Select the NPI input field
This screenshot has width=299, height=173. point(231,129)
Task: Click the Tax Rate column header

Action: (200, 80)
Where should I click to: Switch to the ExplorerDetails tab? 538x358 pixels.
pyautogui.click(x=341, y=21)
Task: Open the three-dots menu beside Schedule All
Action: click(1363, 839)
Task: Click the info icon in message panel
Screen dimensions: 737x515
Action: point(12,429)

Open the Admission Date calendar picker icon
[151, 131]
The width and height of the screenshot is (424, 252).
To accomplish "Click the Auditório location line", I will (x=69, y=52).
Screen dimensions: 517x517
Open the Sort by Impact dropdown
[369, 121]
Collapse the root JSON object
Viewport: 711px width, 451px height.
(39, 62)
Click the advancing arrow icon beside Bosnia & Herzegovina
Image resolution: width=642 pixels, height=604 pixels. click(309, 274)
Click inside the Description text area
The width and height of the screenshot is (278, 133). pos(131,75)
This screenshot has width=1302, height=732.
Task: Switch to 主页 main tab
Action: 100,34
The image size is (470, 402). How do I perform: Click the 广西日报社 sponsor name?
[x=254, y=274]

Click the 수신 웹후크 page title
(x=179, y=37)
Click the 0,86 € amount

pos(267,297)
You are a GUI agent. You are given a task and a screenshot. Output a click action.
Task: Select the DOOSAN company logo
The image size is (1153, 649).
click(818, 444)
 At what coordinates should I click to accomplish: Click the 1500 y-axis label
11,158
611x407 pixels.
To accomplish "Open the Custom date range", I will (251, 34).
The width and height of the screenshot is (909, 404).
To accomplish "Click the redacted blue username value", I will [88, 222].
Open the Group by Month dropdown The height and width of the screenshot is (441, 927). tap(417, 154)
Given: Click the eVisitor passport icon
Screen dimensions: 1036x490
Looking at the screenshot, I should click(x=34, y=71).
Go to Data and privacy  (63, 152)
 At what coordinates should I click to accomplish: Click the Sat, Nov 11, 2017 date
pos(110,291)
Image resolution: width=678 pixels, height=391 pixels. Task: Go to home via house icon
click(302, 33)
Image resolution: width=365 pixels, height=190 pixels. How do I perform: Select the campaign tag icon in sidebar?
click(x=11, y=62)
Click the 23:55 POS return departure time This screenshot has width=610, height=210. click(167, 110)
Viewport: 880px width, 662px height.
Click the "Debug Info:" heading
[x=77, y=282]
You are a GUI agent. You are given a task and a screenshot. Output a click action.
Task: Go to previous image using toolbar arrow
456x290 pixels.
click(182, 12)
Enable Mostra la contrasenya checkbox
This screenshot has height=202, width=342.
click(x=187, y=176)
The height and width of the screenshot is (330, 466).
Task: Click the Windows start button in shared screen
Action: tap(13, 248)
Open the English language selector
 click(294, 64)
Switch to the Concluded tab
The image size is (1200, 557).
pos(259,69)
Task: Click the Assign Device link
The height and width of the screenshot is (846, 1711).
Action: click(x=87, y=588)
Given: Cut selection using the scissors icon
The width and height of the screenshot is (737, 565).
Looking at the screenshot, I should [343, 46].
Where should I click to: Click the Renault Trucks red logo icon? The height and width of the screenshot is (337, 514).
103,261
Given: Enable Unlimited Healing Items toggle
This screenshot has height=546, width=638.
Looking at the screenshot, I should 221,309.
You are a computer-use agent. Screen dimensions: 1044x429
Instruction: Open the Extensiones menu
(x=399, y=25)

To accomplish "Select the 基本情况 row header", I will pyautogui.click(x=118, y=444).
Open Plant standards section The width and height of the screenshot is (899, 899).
══════
- **To do**: Render the lines from the start of the records through the line containing "pos(267,297)" as a Markdown table with the columns Row and Text. Number each line in Row, put its wording in Text, and skip blank lines.

- **Solved problem**:
| Row | Text |
|---|---|
| 1 | Select the NPI input field |
| 2 | This screenshot has width=299, height=173. point(231,129) |
| 3 | Task: Click the Tax Rate column header |
| 4 | Action: (200, 80) |
| 5 | Where should I click to: Switch to the ExplorerDetails tab? 538x358 pixels. |
| 6 | pyautogui.click(x=341, y=21) |
| 7 | Task: Open the three-dots menu beside Schedule All |
| 8 | Action: click(1363, 839) |
| 9 | Task: Click the info icon in message panel |
| 10 | Screen dimensions: 737x515 |
| 11 | Action: point(12,429) |
| 12 | Open the Admission Date calendar picker icon |
| 13 | [151, 131] |
| 14 | The width and height of the screenshot is (424, 252). |
| 15 | To accomplish "Click the Auditório location line", I will (x=69, y=52). |
| 16 | Screen dimensions: 517x517 |
| 17 | Open the Sort by Impact dropdown |
| 18 | [369, 121] |
| 19 | Collapse the root JSON object |
| 20 | Viewport: 711px width, 451px height. |
| 21 | (39, 62) |
| 22 | Click the advancing arrow icon beside Bosnia & Herzegovina |
| 23 | Image resolution: width=642 pixels, height=604 pixels. click(309, 274) |
| 24 | Click inside the Description text area |
| 25 | The width and height of the screenshot is (278, 133). pos(131,75) |
| 26 | This screenshot has width=1302, height=732. |
| 27 | Task: Switch to 主页 main tab |
| 28 | Action: 100,34 |
| 29 | The image size is (470, 402). How do I perform: Click the 广西日报社 sponsor name? |
| 30 | [x=254, y=274] |
| 31 | Click the 수신 웹후크 page title |
| 32 | (x=179, y=37) |
| 33 | Click the 0,86 € amount |
| 34 | pos(267,297) |